The exhibition places American art squarely in the center of a conversation about Humboldt’s lasting influence with artworks that reveal how the American wilderness became emblematic of the country’s distinctive character. Humboldt’s quest to understand the universe—his concern for deforestation and climate change, his taxonomic curiosity centered on New World species of flora and fauna and his belief that the arts were as important as the sciences for conveying the resultant sense of wonder in the interlocking aspects of the planet—make this a project evocative of how art illuminates some of the issues central to stewardship of the planet today. Artworks by Albert Bierstadt, Karl Bodmer, George Catlin, Frederic Church, Eastman Johnson, Samuel F.B. Morse, Peale, John Rogers, William James Stillman and John Quincy Adams Ward, among others, will be on display. Church, an esteemed painter of the Hudson River school, features prominently in the exhibition. He idolized Humboldt, going as far as trekking in the naturalist’s footsteps in South America. 

courtesy smithsonian american art museum

Frederic Edwin Church, The Natural Bridge, Virginia, 1852. Oil on canvas. The Fralin Museum of Art at the University of Virginia, Gift of Thomas Fortune Ryan

The exhibition also includes the original “Peale Mastodon” skeleton, on loan from the Hessisches Landesmuseum Darmstadt, with ties to Humboldt, Peale and an emerging American national identity in the early 19th century. Its inclusion in the exhibition represents a homecoming for the important fossil that has been in Europe since 1847, and emphasizes that natural history and natural monuments bond Humboldt with the United States. The skeleton, excavated in 1801 in upstate New York, was the most complete to be unearthed at that time. Its discovery became a symbol of civic pride. In 1804, Humboldt was honored with a dinner beneath the mastodon while it was exhibited in the Peale Museum in Philadelphia.
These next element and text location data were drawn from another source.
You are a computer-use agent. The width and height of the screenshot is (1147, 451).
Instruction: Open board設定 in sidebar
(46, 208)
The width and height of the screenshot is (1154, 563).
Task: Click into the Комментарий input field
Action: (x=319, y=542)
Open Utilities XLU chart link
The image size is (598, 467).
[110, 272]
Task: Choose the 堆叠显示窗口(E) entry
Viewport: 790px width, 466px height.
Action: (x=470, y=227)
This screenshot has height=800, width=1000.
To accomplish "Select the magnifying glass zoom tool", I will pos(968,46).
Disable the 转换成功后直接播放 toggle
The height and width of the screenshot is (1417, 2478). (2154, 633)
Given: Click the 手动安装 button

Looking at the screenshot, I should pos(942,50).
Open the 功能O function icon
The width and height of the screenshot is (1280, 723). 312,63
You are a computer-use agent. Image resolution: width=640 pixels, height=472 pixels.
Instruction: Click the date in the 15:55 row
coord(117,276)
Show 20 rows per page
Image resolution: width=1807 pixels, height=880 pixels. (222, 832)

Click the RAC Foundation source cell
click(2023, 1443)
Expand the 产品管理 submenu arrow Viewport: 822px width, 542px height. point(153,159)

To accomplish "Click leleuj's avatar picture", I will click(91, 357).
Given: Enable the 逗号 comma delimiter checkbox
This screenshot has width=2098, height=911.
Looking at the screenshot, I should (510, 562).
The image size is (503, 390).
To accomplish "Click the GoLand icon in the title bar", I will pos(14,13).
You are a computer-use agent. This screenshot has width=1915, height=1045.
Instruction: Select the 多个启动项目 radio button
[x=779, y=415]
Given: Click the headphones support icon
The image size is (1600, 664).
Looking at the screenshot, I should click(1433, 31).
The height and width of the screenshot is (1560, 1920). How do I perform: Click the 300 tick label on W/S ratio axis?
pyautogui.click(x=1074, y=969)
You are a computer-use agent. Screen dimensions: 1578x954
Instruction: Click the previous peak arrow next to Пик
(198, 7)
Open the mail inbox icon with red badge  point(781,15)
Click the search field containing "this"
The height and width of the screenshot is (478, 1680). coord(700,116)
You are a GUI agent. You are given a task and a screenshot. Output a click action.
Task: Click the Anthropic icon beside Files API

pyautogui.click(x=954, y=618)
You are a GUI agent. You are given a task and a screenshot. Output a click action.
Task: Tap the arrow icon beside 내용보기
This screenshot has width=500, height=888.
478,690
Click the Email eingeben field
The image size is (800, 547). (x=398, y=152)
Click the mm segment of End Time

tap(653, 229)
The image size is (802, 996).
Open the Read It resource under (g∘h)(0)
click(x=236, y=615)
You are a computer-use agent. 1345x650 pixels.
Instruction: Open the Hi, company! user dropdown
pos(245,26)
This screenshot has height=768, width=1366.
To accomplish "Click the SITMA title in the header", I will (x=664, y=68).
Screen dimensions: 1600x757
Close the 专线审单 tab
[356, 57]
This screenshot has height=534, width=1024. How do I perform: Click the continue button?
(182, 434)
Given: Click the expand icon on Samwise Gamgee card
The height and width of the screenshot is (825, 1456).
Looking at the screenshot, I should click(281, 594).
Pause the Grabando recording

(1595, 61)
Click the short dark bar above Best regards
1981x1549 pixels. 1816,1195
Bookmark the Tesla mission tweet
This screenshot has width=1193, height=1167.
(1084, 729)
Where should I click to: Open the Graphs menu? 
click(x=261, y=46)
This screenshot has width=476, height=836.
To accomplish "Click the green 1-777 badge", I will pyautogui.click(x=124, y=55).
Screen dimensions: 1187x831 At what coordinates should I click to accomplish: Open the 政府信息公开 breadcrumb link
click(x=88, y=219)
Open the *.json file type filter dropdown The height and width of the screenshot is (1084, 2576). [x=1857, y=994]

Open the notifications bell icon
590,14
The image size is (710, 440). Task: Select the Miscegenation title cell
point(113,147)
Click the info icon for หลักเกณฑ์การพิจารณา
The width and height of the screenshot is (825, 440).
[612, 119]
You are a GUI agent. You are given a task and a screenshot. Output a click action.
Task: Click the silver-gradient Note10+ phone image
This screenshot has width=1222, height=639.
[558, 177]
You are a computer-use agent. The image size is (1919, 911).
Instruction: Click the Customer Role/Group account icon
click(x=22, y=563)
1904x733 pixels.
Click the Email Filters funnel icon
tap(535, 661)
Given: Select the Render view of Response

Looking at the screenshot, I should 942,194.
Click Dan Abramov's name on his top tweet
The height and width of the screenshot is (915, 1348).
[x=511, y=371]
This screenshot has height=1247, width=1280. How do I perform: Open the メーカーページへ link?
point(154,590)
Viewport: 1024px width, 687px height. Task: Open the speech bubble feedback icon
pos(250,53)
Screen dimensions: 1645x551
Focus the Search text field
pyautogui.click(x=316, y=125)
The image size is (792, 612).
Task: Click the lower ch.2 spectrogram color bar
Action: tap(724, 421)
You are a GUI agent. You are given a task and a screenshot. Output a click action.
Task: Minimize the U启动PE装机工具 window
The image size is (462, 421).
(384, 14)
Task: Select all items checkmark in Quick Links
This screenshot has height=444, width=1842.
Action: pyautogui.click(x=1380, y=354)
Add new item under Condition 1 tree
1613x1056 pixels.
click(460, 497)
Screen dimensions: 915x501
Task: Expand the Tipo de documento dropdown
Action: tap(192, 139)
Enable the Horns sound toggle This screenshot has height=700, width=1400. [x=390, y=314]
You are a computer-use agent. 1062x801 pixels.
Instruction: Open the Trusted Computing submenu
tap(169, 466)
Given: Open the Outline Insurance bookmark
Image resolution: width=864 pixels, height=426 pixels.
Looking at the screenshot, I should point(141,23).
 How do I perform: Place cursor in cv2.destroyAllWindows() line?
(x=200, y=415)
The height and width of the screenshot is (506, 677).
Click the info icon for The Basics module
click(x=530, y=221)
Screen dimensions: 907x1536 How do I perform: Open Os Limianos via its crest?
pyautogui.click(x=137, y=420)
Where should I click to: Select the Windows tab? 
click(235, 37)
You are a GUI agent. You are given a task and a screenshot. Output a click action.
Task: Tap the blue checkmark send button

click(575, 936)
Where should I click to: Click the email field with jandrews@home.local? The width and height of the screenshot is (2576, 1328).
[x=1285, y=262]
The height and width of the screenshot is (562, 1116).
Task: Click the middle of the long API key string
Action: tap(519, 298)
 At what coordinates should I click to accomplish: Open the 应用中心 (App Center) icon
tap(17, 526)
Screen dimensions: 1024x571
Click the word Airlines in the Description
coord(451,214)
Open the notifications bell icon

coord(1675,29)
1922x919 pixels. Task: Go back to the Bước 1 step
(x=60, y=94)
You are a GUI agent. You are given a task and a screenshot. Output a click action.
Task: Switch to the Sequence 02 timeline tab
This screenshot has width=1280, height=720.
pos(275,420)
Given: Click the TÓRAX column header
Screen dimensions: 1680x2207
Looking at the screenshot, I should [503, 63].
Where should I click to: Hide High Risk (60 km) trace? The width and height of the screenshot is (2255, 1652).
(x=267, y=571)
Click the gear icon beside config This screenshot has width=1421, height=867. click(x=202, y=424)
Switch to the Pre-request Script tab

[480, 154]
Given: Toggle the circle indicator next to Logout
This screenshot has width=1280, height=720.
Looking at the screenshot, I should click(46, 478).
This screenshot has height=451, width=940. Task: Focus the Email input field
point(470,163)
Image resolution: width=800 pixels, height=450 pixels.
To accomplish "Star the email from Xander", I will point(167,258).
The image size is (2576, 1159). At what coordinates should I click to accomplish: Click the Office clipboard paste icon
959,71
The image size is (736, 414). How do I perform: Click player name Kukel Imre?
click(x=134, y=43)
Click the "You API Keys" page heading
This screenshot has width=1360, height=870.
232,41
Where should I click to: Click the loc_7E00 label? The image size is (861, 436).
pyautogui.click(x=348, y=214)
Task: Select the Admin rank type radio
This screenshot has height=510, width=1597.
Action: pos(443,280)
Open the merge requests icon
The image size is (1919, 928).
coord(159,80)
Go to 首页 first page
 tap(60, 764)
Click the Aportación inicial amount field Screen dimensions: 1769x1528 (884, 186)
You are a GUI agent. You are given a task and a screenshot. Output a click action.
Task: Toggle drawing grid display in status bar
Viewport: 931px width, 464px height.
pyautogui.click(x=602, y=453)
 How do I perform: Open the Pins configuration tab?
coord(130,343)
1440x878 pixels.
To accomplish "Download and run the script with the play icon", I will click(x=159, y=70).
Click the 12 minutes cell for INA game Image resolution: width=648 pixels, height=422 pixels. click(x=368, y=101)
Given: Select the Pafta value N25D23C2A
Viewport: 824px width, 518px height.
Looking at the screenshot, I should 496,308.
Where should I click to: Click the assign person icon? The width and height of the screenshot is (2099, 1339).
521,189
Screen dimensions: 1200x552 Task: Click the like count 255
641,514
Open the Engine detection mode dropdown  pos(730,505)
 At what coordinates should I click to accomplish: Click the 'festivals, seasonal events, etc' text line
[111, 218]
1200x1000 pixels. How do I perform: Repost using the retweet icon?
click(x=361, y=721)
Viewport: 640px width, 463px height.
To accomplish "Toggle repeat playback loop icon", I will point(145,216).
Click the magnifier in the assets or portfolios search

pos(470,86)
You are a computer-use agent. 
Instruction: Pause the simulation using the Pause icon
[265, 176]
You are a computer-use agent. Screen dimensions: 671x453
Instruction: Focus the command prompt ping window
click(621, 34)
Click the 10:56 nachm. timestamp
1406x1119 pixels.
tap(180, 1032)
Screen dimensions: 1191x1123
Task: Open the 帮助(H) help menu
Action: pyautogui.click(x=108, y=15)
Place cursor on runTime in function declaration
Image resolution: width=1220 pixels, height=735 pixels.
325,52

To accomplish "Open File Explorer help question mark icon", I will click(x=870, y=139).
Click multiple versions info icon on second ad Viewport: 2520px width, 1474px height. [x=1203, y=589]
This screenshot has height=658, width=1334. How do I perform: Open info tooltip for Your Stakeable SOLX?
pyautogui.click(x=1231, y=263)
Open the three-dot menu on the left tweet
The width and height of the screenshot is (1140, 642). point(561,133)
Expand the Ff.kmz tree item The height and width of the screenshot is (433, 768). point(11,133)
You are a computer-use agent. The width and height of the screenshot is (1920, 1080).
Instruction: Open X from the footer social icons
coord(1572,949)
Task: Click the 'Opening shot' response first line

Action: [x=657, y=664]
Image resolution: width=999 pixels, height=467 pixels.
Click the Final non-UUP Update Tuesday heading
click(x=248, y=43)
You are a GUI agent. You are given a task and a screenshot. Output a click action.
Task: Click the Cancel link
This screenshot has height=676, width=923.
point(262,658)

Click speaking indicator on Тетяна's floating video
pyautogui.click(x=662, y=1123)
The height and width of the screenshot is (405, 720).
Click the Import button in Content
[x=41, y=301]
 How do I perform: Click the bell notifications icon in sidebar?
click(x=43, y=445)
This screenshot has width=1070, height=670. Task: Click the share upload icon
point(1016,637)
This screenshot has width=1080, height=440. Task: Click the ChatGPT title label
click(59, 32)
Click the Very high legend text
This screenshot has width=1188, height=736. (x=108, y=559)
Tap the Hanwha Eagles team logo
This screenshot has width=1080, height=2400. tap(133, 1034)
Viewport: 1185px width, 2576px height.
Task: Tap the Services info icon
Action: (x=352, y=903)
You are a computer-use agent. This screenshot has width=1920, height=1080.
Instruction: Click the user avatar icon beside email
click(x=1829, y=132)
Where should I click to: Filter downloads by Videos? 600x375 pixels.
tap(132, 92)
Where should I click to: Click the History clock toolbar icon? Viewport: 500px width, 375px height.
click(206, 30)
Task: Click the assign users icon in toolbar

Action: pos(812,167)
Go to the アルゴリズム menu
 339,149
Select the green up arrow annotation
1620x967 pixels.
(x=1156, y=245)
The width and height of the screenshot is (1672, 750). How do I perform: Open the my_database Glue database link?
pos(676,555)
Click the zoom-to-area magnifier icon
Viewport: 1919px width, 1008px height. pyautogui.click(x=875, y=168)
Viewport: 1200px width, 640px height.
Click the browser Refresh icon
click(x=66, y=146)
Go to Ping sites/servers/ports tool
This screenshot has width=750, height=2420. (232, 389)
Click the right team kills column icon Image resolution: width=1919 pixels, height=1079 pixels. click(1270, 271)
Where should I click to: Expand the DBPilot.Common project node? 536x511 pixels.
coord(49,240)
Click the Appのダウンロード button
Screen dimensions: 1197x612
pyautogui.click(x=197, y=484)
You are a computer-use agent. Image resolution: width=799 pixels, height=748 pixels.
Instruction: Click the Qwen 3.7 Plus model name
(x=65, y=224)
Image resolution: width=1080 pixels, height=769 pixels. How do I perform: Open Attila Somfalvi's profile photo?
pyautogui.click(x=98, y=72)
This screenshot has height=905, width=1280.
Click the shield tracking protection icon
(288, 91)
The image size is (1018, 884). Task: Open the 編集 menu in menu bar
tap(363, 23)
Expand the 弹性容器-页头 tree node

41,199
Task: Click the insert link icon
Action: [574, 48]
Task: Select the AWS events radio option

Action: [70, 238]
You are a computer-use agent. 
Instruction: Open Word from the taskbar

Two paintings featuring the fossil—Exhumation of the Mastodon (1806–08) and The Artist in His Museum (1822) both by Peale—are on display nearby in the galleries. 

“This project sets out to recapture the immediate, sustained and profound impact of Humboldt’s ideas and understand how they shaped the works made by some of the most influential American artists of the 19th century who deliberately wove into their major paintings messages about American cultural identity,” Harvey said. “Collectively their efforts created a nature-based aesthetic so well recognized today that its roots are obscured, much in the way Humboldt’s concept of ‘Cosmos’ or ‘unity of nature’ has been accepted as received wisdom. That collaborative model lies at the heart of Humboldt’s enterprise and at that of the Smithsonian as well.” 

The exhibition features a digital exploration of Church’s famous landscape, Heart of the Andes (1859), enabling visitors to engage with the painting’s details in new ways. The wealth of detail is a painterly extrapolation of Humboldt’s plant geography map. The mountain at the center of the work, Chimborazo, was referred to as “Humboldt’s Mountain.” The narrated, 2.5D animated projection enables visitors to appreciate the connections between Church’s painting and Humboldt’s ideas.

The exhibition concludes with a “One Smithsonian” Interpretive Lounge where visitors can explore the contemporary connections between Humboldt and the work being done across the Smithsonian today. Featured experts include Ximena Velez-Zuazo, marine managing director of the Biodiversity Monitoring and Assessment Program at the Smithsonian Conservation and Biology Institute’s Center of Conservation and Sustainability; Kristina Anderson-Teixeira, forest ecologist at the Smithsonian Conservation Biology Institute and the Smithsonian Tropical Research Institute; Mary Elliott, curator at the Smithsonian’s National Museum of African American History and Culture and a member of the Slave Wrecks Project International leadership team; and Sofia Elian, graphic designer at the Smithsonian Science Education Center.